ARIA-AGENT/flux/bridge.py

#!/usr/bin/env python3
"""
ARIA FLUX-Bridge — laeuft auf der Gamebox (RTX 3060).

Empfaengt flux_request via RVS → FLUX.1-dev/-schnell auf GPU → sendet
flux_response mit base64-PNG zurueck an die aria-bridge. Diese speichert
die Datei nach /shared/uploads/ und ARIA referenziert sie mit
[FILE: ...]-Marker in ihrer Antwort.

12 GB VRAM auf der 3060 reichen fuer FLUX.1-dev nur mit
`enable_model_cpu_offload()` — sonst OOM. Setze FLUX_OFFLOAD=sequential
fuer Maximal-Sparsamkeit (langsamer) oder FLUX_OFFLOAD=none wenn die
GPU genug VRAM hat (z.B. spaeter 4090).

Env:
  RVS_HOST, RVS_PORT, RVS_TLS, RVS_TLS_FALLBACK, RVS_TOKEN
  FLUX_MODEL         Default: black-forest-labs/FLUX.1-dev
                     Alt: black-forest-labs/FLUX.1-schnell (4-Step, Apache-2.0)
  FLUX_DEVICE        Default: cuda
  FLUX_DTYPE         Default: bfloat16 (alt: float16)
  FLUX_OFFLOAD       Default: model (alt: sequential | none)
  FLUX_MAX_STEPS     Default: 50
  FLUX_MAX_DIM       Default: 1536
"""
import asyncio
import base64
import io
import json
import logging
import os
import sys
import time
import uuid
from typing import Optional

import websockets

logging.basicConfig(
    level=logging.INFO,
    format="%(asctime)s [%(levelname)s] %(message)s",
    datefmt="%H:%M:%S",
)
logger = logging.getLogger("flux-bridge")
# HuggingFace/Torch download-Logs daempfen
logging.getLogger("httpx").setLevel(logging.WARNING)
logging.getLogger("urllib3").setLevel(logging.WARNING)

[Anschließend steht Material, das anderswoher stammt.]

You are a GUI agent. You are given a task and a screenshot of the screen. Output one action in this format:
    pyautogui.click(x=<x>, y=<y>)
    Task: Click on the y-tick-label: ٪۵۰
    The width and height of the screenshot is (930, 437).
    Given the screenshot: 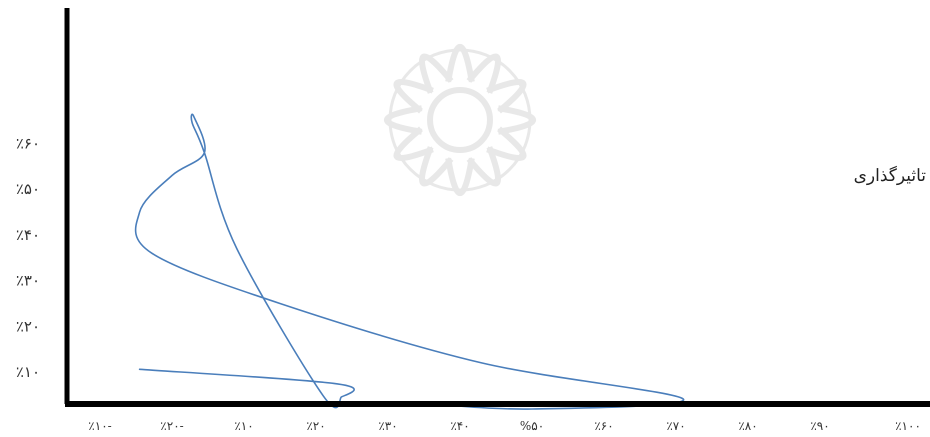 What is the action you would take?
    pyautogui.click(x=28, y=189)
    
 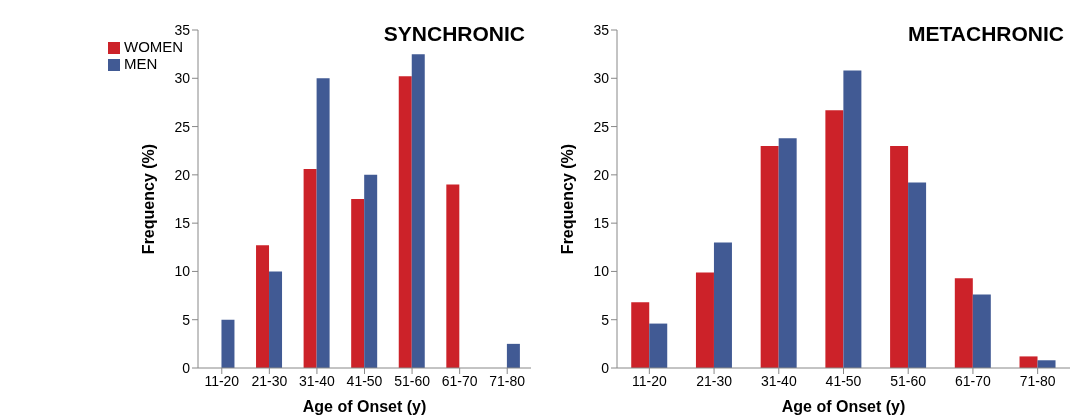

RVS_HOST = os.getenv("RVS_HOST", "").strip()
RVS_PORT = int(os.getenv("RVS_PORT", "443"))
RVS_TLS = os.getenv("RVS_TLS", "true").lower() == "true"
RVS_TLS_FALLBACK = os.getenv("RVS_TLS_FALLBACK", "true").lower() == "true"
RVS_TOKEN = os.getenv("RVS_TOKEN", "").strip()

FLUX_MODEL = os.getenv("FLUX_MODEL", "black-forest-labs/FLUX.1-dev").strip()
FLUX_DEVICE = os.getenv("FLUX_DEVICE", "cuda").strip()
FLUX_DTYPE = os.getenv("FLUX_DTYPE", "bfloat16").strip().lower()
FLUX_OFFLOAD = os.getenv("FLUX_OFFLOAD", "model").strip().lower()
FLUX_MAX_STEPS = int(os.getenv("FLUX_MAX_STEPS", "50"))
FLUX_MAX_DIM = int(os.getenv("FLUX_MAX_DIM", "1536"))

# FLUX-dev native: guidance=3.5, steps=28. FLUX-schnell: guidance=0.0, steps=4.
DEFAULT_STEPS_DEV = 28
DEFAULT_STEPS_SCHNELL = 4
DEFAULT_GUIDANCE_DEV = 3.5
DEFAULT_GUIDANCE_SCHNELL = 0.0


def _is_schnell(model_id: str) -> bool:
    return "schnell" in model_id.lower()


def _torch_dtype():
    """Lazy-resolve damit Torch erst beim Modell-Laden importiert wird."""
    import torch
    return {"bfloat16": torch.bfloat16, "float16": torch.float16, "float32": torch.float32}\
        .get(FLUX_DTYPE, torch.bfloat16)


def _snap_dim(v: int, default: int = 1024) -> int:
    """FLUX braucht Multiples von 16 (sicher: 64). Clamp + Snap."""
    try:
        n = int(v)
    except (TypeError, ValueError):
        n = default
    n = max(256, min(FLUX_MAX_DIM, n))
    # Auf naechstes Vielfaches von 64 abrunden
    n = (n // 64) * 64
    return max(256, n)


class FluxRunner:
    """Haelt die FLUX-Pipeline. Synthese laeuft im Executor (blocking).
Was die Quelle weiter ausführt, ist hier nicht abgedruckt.